The findings follow an undercover investigation by Channel 4 News, which claimed the call center workers may have been carrying out paid canvassing, banned under electoral law.
ICO head of enforcement Steve Eckersley said in a statement posted online: “We’ve found that two small sections of the written scripts used by those making the calls crossed the line from legitimate market research to unlawful direct marketing. We’ve stopped short of formal regulatory action because the overall campaign was genuine market research.
“The two sections we had concerns about were not enough to trigger formal enforcement action when considered along with the campaign as a whole. But we have been clear about what we expect in the future. We’ve warned the party that its campaigns must be rigorously checked for questions that fall outside the bounds of market research.”

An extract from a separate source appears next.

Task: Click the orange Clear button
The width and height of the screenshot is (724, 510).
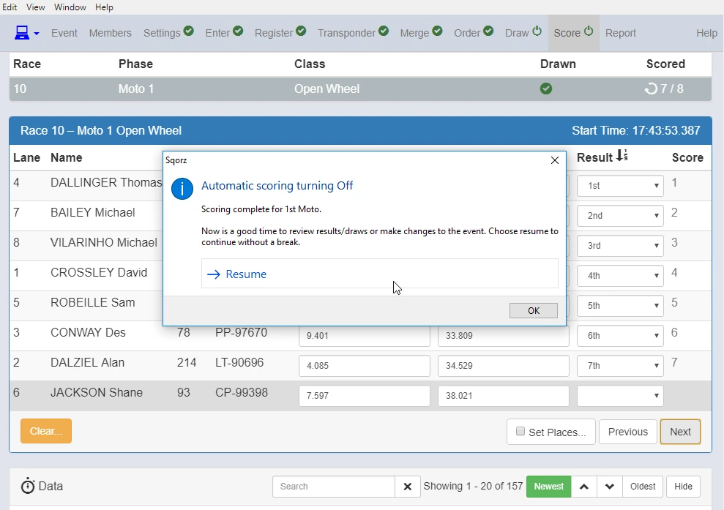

Channel 4’s investigation revealed callers were told to say they worked for a market research company called ‘Axe Research.’ No such company is registered in England or Wales.
The broadcaster’s evidence suggests that on the day of the election, staff called voters in 10 marginal seats, including Bridgend, Gower, Clwyd South, and Wrexham. Undecided voters were told “the election result in your marginal constituency is going to be very close between Theresa May’s Conservatives and Jeremy Corbyn’s Labour Party.”
They were then asked: “So, does knowing that you live in a marginal constituency that will determine who is prime minister for the Brexit negotiations, does that make you a lot more likely to vote for Theresa May’s Conservative candidate or a little more likely to vote for Theresa May’s Conservative candidate, or are you still unsure, or does it not make a difference?”
A week before the election, the same call center staff started saying they were calling on behalf of “Theresa May’s Conservatives.”
Undecided voters were fed key Tory campaign messages, including references to the Brexit negotiations and warnings about a hung parliament.
The Tories have denied breaking the law. It insists the scripts it supplied were compliant with data protection and information legislation.